Spring is here, and with it….allergies! Allergic rhinitis, often called allergies or hay fever, occurs when your immune system overreacts to particles in the air that you breathe. Once you breathe in the particles your immune system attacks them, causing symptoms such as sneezing, a runny nose, or itchy and watery eyes.
Allergies can pop up later in life, and people with allergies usually continue to have symptoms for many years. You may have symptoms often during the year, or just at certain times (people with allergies in our neck of the woods actually look forward to the first freeze of the year). You also may get other problems such as sinus infections and ear infections as a result of your allergies. Over time, your allergies may begin to affect you less, and your symptoms may not be as severe as they had been.
In most cases, when you have allergic rhinitis:
- You sneeze A LOT, especially after you wake up in the morning
- The dreaded runny nose and postnasal drip! The drainage from a runny nose caused by allergies is usually clear and thin, it often leads to a sore throat as well
- Itchy and watery eyes drive you crazy!
- Your ears, nose, and throat are itchy
You probably know that pollens from trees, grasses, and weeds cause allergic rhinitis. Many people have allergies to dust mites, animal dander, cockroaches, and mold as well. Things in the workplace, such as cereal grain, wood dust, chemicals, or lab animals, can also cause allergic rhinitis. If you are allergic to pollens, you may have symptoms only at certain times of the year. If you are allergic to dust mites and indoor allergens, you may have symptoms all the time.
To find out if you have allergies, your doctor will ask about your symptoms and examine you. Knowing what symptoms you have, when you get them, and what makes them worse or better can help your doctor know whether you have allergies or another problem.
If you have severe symptoms, you may need to have allergy tests to find out what you are allergic to.
- Your doctor may do a skin test.

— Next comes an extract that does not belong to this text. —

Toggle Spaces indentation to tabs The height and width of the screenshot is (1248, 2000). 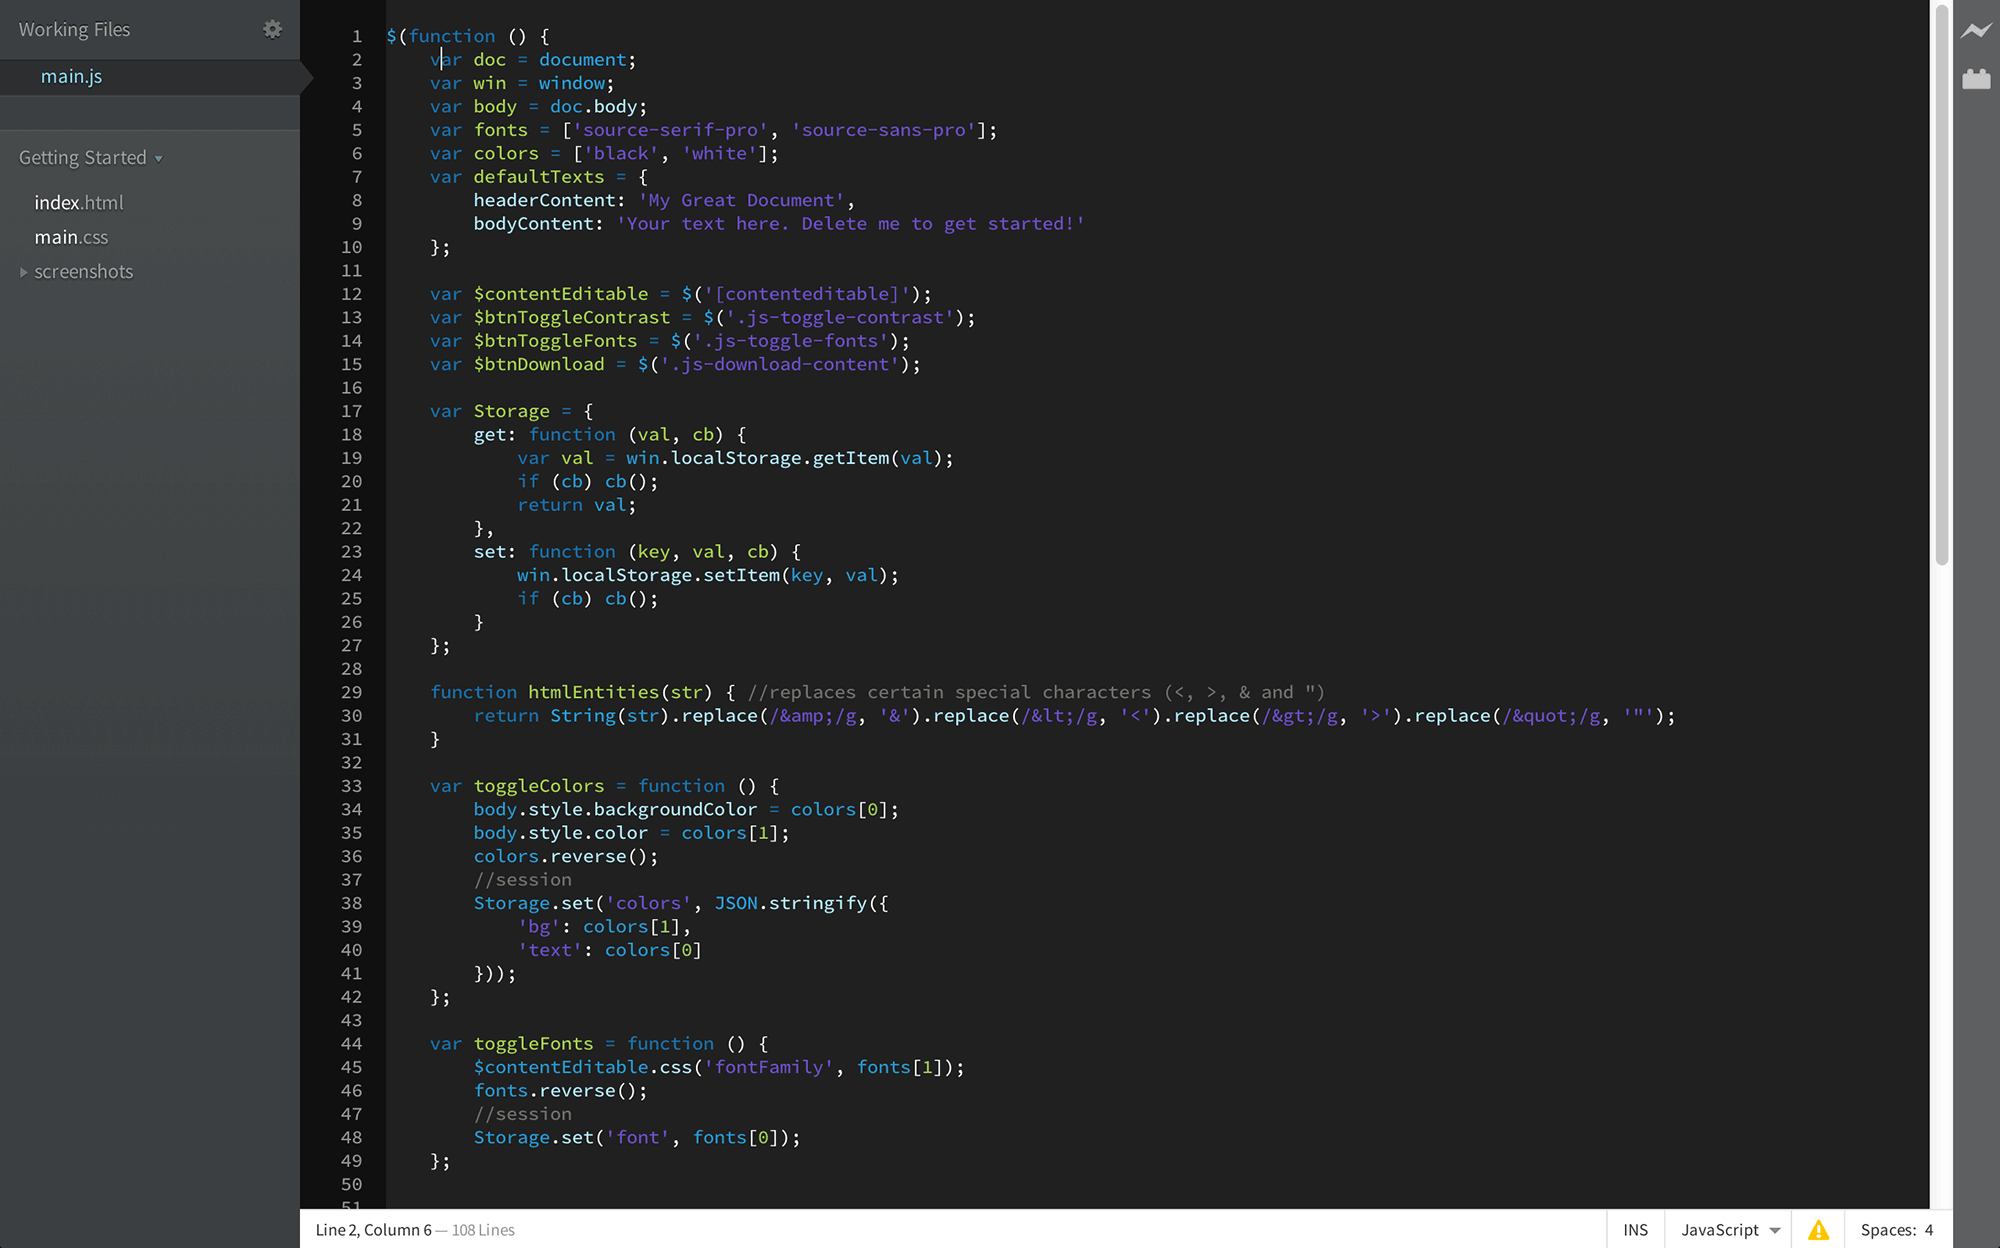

In this test your doctor puts a small amount of an allergen into your skin to see if it causes an allergic reaction.
- Your doctor may order lab tests. These tests look for substances that put you at risk for allergies.
Bad news, there is no cure for allergic rhinitis. One of the best things you can do is to avoid the things that cause your allergies. You may need to clean your house often to get rid of dust, animal dander, or molds. Or you may need to stay indoors when pollen counts are high. Good news, there are many medications to help treat symptoms of allergies, unless you have another health problem, such as asthma, you may take over-the-counter medicines to treat your symptoms at home. If you do have another problem, talk to your doctor first. Others who also should talk to their doctor before starting self-treatment include older adults, children, and women who are pregnant or breastfeeding. Thanks for reading and enjoy the nice weather!